● **Passage for review**:
Vrata Tunnel (Tunel Vrata) is one of the shortest tunnels on the Croatian A6 motorway route. It is only 257 m long and consists of two tunnel tubes. It is located between Oštrovica and Vrata interchanges. The tunnel is tolled within the A6 motorway closed toll collection system. There are no other toll plazas related to use of the tunnel. The tunnel was excavated by Viadukt using New Austrian Tunneling method. The tunnel was originally designed to be 325 m long, but it was shortened due to the landslide on the western portal in the zone of contact between Paleozoic and carbonate layers. The tunnel is noteworthy since it comprises a 58 m bridge spanning a cavern found during excavation.

● **Recorded data**:
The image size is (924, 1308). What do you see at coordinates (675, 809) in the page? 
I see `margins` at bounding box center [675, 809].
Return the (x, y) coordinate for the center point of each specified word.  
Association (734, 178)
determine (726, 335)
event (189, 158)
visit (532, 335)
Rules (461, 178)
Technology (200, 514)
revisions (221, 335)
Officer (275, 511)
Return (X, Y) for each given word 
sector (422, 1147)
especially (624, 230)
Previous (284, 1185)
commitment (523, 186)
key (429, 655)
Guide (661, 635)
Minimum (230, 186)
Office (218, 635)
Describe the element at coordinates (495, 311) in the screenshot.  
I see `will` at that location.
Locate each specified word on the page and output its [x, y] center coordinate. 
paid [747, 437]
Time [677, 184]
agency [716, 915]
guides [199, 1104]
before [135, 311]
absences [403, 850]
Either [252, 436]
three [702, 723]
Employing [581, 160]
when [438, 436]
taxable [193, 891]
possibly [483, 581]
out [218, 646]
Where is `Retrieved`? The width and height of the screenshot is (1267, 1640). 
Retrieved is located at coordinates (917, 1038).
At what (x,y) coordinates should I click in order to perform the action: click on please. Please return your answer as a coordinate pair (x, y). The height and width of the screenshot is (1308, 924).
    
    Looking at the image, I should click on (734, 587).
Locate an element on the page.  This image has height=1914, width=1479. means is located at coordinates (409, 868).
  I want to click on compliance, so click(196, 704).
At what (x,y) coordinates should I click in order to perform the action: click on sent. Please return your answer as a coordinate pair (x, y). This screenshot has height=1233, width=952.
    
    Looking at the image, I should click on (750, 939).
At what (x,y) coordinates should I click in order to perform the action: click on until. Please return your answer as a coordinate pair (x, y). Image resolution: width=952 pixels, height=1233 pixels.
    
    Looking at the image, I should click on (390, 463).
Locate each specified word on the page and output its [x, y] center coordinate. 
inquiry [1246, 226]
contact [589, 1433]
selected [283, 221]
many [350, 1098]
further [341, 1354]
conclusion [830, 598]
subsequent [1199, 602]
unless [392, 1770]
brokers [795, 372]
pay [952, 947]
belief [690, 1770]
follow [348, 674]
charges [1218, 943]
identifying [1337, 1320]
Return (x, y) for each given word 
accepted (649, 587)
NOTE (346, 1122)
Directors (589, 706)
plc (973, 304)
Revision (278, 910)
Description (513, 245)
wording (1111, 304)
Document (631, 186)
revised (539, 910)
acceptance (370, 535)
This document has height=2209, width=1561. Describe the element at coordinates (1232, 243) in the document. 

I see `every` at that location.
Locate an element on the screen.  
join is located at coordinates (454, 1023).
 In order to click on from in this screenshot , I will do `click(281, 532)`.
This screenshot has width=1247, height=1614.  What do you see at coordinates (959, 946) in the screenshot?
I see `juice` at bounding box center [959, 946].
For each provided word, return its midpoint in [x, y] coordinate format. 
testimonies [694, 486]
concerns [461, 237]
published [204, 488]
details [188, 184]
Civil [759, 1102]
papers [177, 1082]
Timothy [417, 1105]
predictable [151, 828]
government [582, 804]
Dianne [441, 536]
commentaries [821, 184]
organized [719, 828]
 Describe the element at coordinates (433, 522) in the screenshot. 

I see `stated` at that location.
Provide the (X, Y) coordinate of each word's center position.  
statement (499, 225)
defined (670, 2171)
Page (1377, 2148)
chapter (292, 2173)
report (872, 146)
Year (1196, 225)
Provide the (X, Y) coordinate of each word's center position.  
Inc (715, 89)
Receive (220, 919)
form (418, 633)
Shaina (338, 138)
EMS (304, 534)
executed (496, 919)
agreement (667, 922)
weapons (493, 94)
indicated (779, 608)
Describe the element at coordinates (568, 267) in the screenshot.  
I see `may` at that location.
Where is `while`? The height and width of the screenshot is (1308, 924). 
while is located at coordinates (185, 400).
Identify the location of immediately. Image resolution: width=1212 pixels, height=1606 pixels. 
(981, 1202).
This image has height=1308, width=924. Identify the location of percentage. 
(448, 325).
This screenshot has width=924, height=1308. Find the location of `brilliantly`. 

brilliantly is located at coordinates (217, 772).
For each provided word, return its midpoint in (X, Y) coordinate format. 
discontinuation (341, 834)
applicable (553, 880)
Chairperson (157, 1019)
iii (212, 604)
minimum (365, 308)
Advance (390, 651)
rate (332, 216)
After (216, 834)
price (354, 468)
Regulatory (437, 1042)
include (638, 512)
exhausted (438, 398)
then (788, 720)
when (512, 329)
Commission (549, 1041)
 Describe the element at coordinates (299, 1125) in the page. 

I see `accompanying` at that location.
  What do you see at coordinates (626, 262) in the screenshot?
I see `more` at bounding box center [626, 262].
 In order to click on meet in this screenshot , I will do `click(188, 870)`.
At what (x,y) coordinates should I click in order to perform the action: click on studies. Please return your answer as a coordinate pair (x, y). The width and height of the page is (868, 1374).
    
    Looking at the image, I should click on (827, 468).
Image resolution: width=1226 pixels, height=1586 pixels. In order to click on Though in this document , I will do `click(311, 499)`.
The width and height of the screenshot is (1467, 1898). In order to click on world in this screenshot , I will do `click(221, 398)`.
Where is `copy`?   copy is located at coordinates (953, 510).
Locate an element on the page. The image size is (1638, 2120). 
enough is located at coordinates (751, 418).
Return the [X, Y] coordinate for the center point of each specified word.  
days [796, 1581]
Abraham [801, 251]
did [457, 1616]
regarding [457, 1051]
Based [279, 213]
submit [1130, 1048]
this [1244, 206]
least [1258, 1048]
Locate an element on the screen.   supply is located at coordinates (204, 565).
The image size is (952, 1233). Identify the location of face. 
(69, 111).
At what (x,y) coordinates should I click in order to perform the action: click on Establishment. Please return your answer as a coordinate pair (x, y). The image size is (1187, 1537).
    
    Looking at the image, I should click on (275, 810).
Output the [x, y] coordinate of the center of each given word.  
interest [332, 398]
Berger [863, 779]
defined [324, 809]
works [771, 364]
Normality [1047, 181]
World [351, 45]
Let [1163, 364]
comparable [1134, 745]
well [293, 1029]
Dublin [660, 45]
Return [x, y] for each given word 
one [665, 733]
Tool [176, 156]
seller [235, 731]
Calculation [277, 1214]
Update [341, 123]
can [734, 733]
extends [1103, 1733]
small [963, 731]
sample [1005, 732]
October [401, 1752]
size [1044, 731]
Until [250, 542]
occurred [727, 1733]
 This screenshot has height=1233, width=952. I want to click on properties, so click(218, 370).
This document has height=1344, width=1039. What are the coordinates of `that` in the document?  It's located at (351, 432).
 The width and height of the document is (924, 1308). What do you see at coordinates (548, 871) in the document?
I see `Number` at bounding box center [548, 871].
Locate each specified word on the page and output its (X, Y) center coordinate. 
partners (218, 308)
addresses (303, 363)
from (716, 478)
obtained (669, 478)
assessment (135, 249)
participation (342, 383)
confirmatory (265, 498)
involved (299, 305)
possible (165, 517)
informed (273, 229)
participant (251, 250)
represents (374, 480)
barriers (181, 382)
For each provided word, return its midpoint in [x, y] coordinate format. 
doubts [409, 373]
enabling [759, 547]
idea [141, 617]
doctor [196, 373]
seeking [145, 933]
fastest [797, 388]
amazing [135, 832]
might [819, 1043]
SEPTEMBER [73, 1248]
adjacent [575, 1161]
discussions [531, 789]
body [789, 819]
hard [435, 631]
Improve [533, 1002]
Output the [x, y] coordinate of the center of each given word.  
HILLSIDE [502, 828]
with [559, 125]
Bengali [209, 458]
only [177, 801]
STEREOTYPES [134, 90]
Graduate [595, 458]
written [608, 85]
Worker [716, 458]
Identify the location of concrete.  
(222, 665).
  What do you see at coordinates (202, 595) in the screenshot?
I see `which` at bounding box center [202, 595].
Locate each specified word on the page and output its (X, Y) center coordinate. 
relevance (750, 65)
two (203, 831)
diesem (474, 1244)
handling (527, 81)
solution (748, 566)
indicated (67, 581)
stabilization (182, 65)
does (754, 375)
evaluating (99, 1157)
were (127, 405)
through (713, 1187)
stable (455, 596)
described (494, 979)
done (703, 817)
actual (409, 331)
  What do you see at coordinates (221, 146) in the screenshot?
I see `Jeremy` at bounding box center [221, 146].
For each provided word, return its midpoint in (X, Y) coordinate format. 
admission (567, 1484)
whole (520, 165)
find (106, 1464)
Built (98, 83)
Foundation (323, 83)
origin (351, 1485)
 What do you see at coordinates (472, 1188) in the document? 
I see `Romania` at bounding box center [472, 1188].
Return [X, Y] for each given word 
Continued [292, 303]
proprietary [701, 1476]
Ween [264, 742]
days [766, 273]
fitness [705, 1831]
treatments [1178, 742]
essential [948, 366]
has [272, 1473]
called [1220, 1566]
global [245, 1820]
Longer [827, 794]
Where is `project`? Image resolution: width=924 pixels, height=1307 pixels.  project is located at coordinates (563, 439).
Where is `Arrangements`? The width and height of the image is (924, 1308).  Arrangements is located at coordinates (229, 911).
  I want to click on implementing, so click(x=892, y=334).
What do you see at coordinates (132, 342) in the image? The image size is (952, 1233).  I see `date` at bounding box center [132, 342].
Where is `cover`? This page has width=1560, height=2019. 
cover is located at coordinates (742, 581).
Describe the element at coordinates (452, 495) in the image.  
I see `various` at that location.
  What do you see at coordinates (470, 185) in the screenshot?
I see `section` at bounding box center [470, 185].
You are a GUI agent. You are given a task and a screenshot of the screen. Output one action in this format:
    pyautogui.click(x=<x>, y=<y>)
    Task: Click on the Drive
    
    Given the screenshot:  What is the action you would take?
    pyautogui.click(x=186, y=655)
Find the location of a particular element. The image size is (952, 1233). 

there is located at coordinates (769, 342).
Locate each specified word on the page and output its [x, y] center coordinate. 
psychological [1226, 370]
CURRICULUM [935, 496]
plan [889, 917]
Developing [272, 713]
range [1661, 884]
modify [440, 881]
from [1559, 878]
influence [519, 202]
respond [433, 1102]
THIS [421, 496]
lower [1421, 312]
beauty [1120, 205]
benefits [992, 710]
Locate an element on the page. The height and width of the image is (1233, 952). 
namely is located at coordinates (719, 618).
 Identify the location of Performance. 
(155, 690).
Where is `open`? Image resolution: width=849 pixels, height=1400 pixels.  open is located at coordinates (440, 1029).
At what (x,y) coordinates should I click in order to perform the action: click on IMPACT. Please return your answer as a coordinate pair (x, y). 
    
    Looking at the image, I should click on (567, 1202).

● **Actions to take**:
A – List every length in meters that the Vrata Tunnel passage gives.
B – Using the Vrata Tunnel passage, answer yes or no to each statement and quote the words that decide it.
(i) The tunnel has a single tube.
(ii) The tunnel was dug using the New Austrian Tunneling method.
(iii) A separate toll plaza charges for use of the tunnel.
C – Answer these questions from the Vrata Tunnel passage.
(i) Which two interchanges is the tunnel located between?
(ii) Which company excavated the tunnel?
(iii) What caused the tunnel to be shortened from its original design?

● **Answers in order**:
A – 257 m, 325 m, 58 m

B –
(i) No: "consists of two tunnel tubes"
(ii) Yes: "using New Austrian Tunneling method"
(iii) No: "There are no other toll plazas related to use of the tunnel."

C –
(i) Oštrovica and Vrata
(ii) Viadukt
(iii) A landslide on the western portal